Professor Kießling, how would you assess the influence of the World Climate Report? Does it have any tangible results or implications?

In my opinion, hardly any other scientific publication has a more direct effect on politics than this report. The World Climate Report serves as the basis for political decisions on both a national and international level. The last report formed the basis for the famous Paris Agreement in December 2015 in which far-reaching agreements were made, such as limiting global warming to below 2°C. I think it’s also important that the general public is confronted by and informed about these issues when the reports are published.

What’s your role in the World Climate Report?

I’m acting as a so-called lead author for Working Group II, which deals with the effects of climate change on socio-economic and natural systems.

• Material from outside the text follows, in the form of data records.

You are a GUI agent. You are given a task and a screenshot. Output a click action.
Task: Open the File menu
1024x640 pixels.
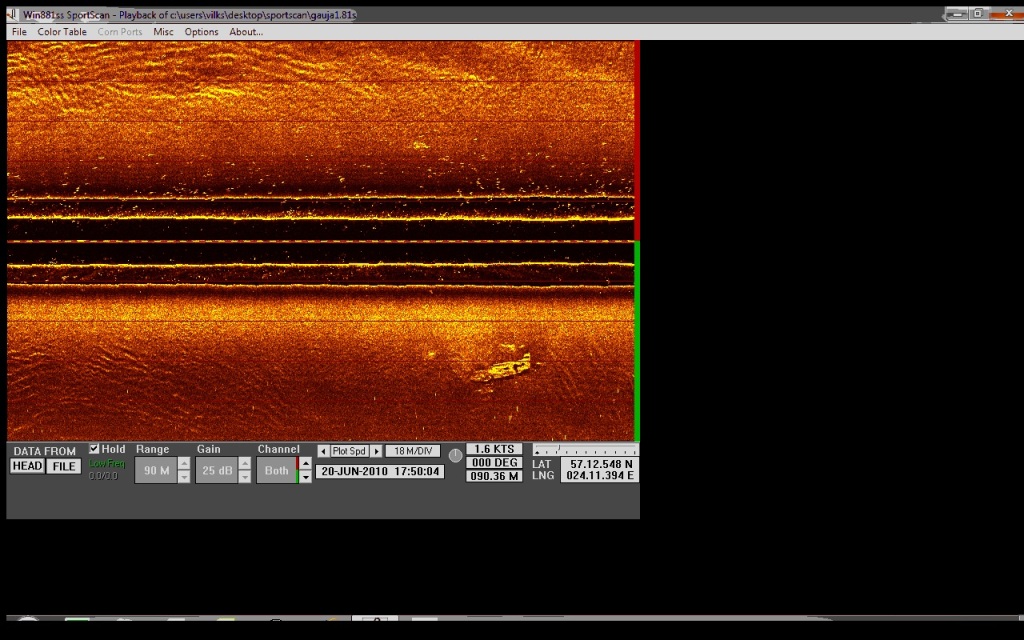coord(19,32)
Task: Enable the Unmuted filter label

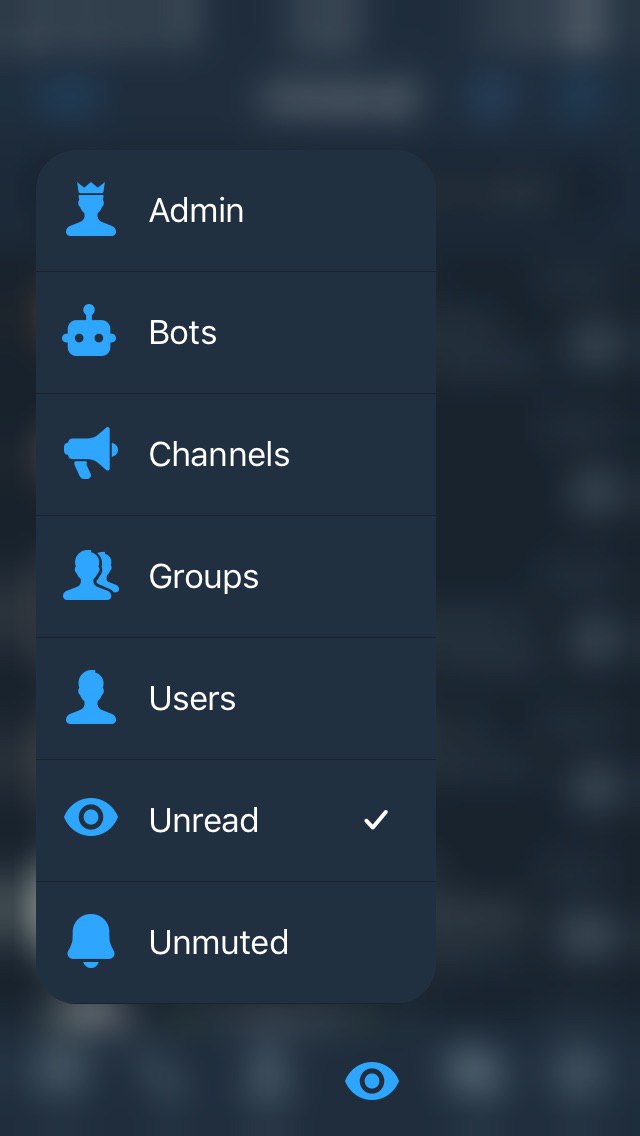Action: pos(219,942)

As a lead author, I’m responsible for individual chapters that I’m writing with a small group of authors. It’s the first time that historical and palaeontological findings are being included explicitly in the World Climate Report. It will be my task to collate and evaluate relevant palaeontological findings and prepare them for the general public, especially as regards the relevance of these findings to current climate change.

Hundreds of scientists are collaborating as authors on the World Climate Report. How does this collaboration work?

It can indeed become a bit confusing when umpteen scientists start arguing about how to formulate sentences. I’ve seen some documents where five different comments have been inserted for almost every sentence. However, in practice, the large number of participants quickly form small operational teams that have their work checked by independent experts and who have to take responsibility for their work in front of the entire IPCC.

For example, over 200 experts from 60 countries were present at the meeting held for creating the structure of the new World Climate Report in May 2017 in Addis Ababa, Ethiopia. They quickly formed three working groups in which operational teams of eight to ten scientists then discussed the details. We all met again at the end of the meeting to discuss and agree upon the suggestions made. The way the IPCC organised is exemplary in terms of the combination of its efficiency and its democratic structures. I expect there will probably be a lot of wrangling about individual statements at the end, but I can’t really say yet – I’m doing this for the first time.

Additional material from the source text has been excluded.